From here, the court will review the DOI’s response without any formal or required timetable that it must follow. The case has already been what experts would consider extraordinary, as it is unusual for the court to ask for a response to an en banc rehearing request. In the two cases mentioned above, in which the rehearings were granted, the court also asked for a response from the defendant.
Key debate: What exactly does IGRA allow?
At issue in the Florida case is whether DOI Secretary Deb Haaland was within her rights to deem approved the 2021 compact that the state and the Seminoles agreed upon. That compact would give the Seminoles a monopoly on sports betting by allowing for a bet placed anywhere in the state to be considered as having been placed on tribal lands, if it runs through a server in Indian Country. The arrangement would be considered a hub-and-spoke model.
There has been much debate about whether this scenario is covered by the Indian Gaming Regulatory Act, which was written in 1988, well before the internet and cellphones became ubiquitous.
The new DOI brief reads, “West Flagler’s arguments for rehearing are strawmen, premised on its erroneous assertion that, by referencing the state-sanctioned wagers, the Compact — and the Secretary’s approval thereof — purport to unilaterally legalize the placement of those wagers and the State regime for regulating them. But, as West Flagler acknowledges, the panel held in no uncertain terms that the compact does not do that. And the panel did so while making scrupulously clear that neither its opinion nor the Secretary’s approval prevents West Flagler from challenging the relevant State law in Florida’s courts.”
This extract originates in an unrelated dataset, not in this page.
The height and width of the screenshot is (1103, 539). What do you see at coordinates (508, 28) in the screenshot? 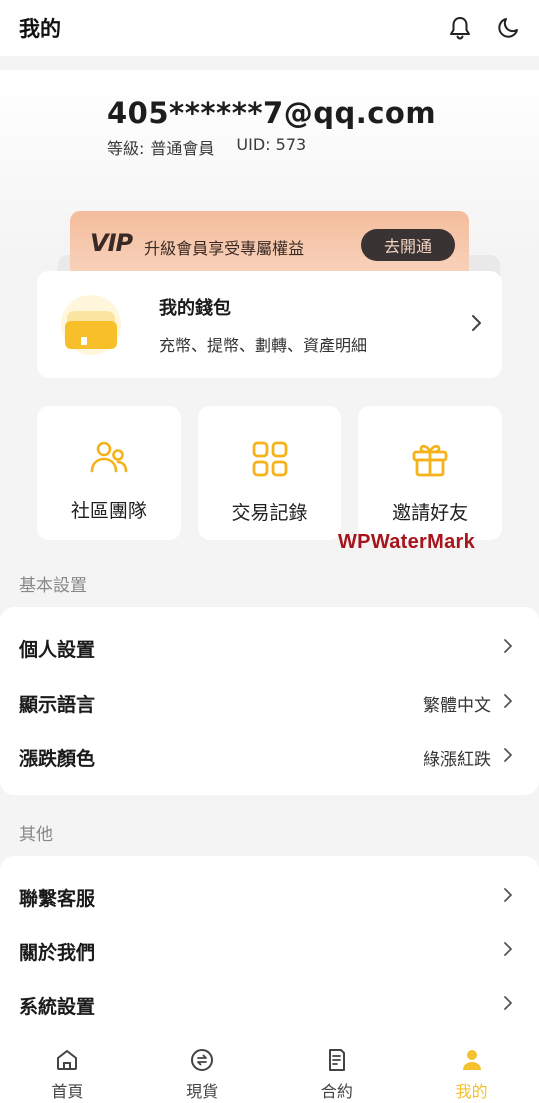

Haaland did not sign the compact, but rather let a time frame elapse that allowed the compact to go into effect without her signature. West Flagler Associates, which owns parimutuel facilities in Florida, sued the DOI in federal court months later, but the Seminoles launched their Hard Rock platform ahead of oral arguments for 34 days before both the district and appellate courts demanded it be taken down.
According to the DOI response filed Thursday, “the Secretary had no duty to disapprove the Compact for the straightforward and fact-specific reason that the Compact can — and therefore must — be read in a way that is consistent with IGRA.”
The DOI has argued all along that the issue is not whether the compact itself is valid — in fact, in the DOI response, the agency suggests that is an issue for a state court — but whether or not Haaland was correct in allowing it to become deemed approved.